Antibodies fall into 5
classes known as Ig (immunoglobulin) M, G, A, D and E. When the immune response
is first triggered, for example by the H3N2 virus, the vast majority of
antibodies produced are of the IgM class. Over time a process of ‘class
switching’ occurs that produces an improved immune response. Against a viral
vaccine, most class switching from IgM produces IgG antibodies that have a
higher affinity for the virus and therefore improve the protection. It was
found that rapamycin treatment inhibited class switching, causing an excess of
IgM antibodies in the rapamycin treated, vaccinated animals.
The reason I wanted to blog
about this study is that it raises some interesting points about evolution.

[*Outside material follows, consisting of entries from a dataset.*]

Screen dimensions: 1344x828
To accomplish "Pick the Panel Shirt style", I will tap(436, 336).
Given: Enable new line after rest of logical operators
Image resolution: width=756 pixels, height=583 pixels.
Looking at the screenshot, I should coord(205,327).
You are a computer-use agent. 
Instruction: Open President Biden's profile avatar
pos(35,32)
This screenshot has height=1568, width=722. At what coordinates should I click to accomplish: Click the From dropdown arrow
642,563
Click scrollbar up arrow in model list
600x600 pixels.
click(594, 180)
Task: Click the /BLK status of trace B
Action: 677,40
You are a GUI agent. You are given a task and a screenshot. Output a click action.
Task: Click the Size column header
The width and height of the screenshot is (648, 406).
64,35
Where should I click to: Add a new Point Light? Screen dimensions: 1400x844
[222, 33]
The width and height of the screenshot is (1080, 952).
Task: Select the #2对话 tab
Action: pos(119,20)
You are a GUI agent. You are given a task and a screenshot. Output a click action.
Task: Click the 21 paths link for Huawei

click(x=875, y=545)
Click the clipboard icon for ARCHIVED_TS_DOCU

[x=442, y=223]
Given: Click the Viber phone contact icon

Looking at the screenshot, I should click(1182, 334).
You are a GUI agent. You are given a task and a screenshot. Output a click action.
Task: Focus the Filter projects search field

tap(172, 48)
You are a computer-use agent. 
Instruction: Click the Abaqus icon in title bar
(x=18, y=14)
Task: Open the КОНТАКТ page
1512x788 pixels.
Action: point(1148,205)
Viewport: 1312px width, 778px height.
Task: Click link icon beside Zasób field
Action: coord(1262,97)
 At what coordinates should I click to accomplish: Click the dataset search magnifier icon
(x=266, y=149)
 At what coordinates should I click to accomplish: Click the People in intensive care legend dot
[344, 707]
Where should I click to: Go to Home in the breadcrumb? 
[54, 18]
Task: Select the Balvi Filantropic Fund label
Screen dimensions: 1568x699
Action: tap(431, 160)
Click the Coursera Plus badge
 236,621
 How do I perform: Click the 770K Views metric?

Class switching is important, if we didn’t have it, our immune system would be
nowhere near as effective at protecting us from pathogenic infection. It wasn’t
looked at, but I would speculate that any rapamycin treated mice that were
vaccinated with the weakened H3N2 and then infected with a H3N2 virus would have
a slightly weaker immune response against the re-infection compared to animals
that could class switch. However, blocking class switching has the advantage of
producing a cross protective response. Since we have class switching, it
appears that animals have evolved to produce the strongest, and most specific
immune response they can, in the most specific manner possible – all the eggs
are in one basket as it were. Evolution has no foresight so only selects for
the animal that has the best protection. Furthermore, it would seem to
suggest that in evolutionary history there may have been less circulating
influenza viruses as the production of a cross protective response was not actively
selected for. The final point to make is that this may explain why the stalk
region of the HA spike is highly conserved between influenza viruses, compared
to the head. If the best immune response produced is by targeting the head
region of HA spikes, then it is advantageous for the virus to mutate this. If
our immune system rarely targets the stalk, there is no evolutionary pressure
for this to rapidly mutate.
In the vast majority of
cases, producing a very strong immune response is essential to our survival
from infection. However, this study points towards a potential new avenue to
boost our search for a universal influenza vaccine, by counter-intuitively
blocking the evolutionarily advantageous process of class switching.